僕は放課後になるとすぐに水原月子の教室まで行ったが、彼女の姿は見あたらなかった。

しばらく様子を窺い、誰かに尋ねようかと思ったときに、後ろからふいに肩を叩かれた。

振り返ると彼女が笑顔で立っていた。

「やっと来てくれた。待ってたんだよ」

まわりにいた何人かが、彼女の言葉に反応してざわついた。

僕は彼女の笑顔を見ただけで、安堵して全身の力が抜けた。

「よかった。いなくならなくて」

彼女は青い目を細めて、楽しそうに言った。

「いなくならないよ。こんなこと慣れてるから」

「僕は慣れてないよ!」

彼女の平然とした様子に少し声が大きくなった。まわりで冷やかしの声があがる。

「そうだよね。ごめん、心配かけちゃったね」

「そうだよ、もう僕は・・・」

言葉を継ぐことができなかった。

僕は情けないほどに彼女のことが好きで、いつの間にか涙を流していた。

泣きながら何も言えない僕を、彼女はただ微笑んで見つめていた。


こうして僕らは独りではなくなった。


あれから半年が経ち、僕と月子は高校3年の春を迎えた。

ふたりはいつでも一緒にいた。気圧の低い日には月子は学校へ来ることができず、僕は重い頭をかかえてそれでも学校へと向かい、帰り道には必ず彼女の家に寄った。

そして僕と月子の同化はますます進んでいた。

僕らは一見してどこにでもいる高校生の恋人同士に見えたが、どこかデートに出かけるでもなく、放課後の教室や公園のベンチ、そしてどちらかの家にあがり、ただただ言葉を交わし続けた。

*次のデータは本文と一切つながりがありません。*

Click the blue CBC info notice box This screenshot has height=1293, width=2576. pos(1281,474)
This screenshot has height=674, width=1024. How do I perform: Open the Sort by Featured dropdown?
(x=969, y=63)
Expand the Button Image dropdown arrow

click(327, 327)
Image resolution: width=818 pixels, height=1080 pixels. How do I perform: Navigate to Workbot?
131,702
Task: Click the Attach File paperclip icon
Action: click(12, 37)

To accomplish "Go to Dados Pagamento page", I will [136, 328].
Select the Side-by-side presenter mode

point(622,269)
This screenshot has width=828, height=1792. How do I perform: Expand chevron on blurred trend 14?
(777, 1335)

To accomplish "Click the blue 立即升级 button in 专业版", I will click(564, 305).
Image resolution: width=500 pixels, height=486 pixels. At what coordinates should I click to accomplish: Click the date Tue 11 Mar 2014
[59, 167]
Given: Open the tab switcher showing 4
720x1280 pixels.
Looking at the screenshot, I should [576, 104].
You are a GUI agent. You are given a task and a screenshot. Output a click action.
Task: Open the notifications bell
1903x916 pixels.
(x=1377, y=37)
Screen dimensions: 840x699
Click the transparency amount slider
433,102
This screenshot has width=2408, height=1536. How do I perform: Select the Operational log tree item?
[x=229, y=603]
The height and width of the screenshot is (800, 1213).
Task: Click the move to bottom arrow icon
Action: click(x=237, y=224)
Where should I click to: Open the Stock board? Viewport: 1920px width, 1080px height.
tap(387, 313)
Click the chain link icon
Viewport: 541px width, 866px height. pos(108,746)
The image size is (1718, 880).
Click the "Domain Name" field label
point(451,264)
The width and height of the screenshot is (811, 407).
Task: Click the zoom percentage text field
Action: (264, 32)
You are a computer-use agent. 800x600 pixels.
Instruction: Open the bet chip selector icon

僕らは抱き合うこともなく、代わりに、これまでに見たもの聞いたもの感じたことなどを、どこまでも貪欲に求めあった。

僕のなかには月で生まれ育った記憶があったし、月子のなかには地球で平凡に育った記憶があった。だから、今では彼女の考えが手に取るようにわかり、そして、それゆえにつらい思いも増した。

互いが互いに対し他者という枠が外れ、喜びも悲しみも100パーセントで受け入れ合った。特に月子のほうにその傾向は強く、記憶のなかの幼い僕の悲しかった気持ちにさえ、狂わんばかりに動揺した。

僕はこの関係に多少の不安を感じながらも、それでも月子の存在を求め続けた。

僕らは互いに欠けた月のようだった。ふたり重なり合うことでしか満たされることがなかった。

もう、月子のいなかった頃の自分に戻ることはできなかった。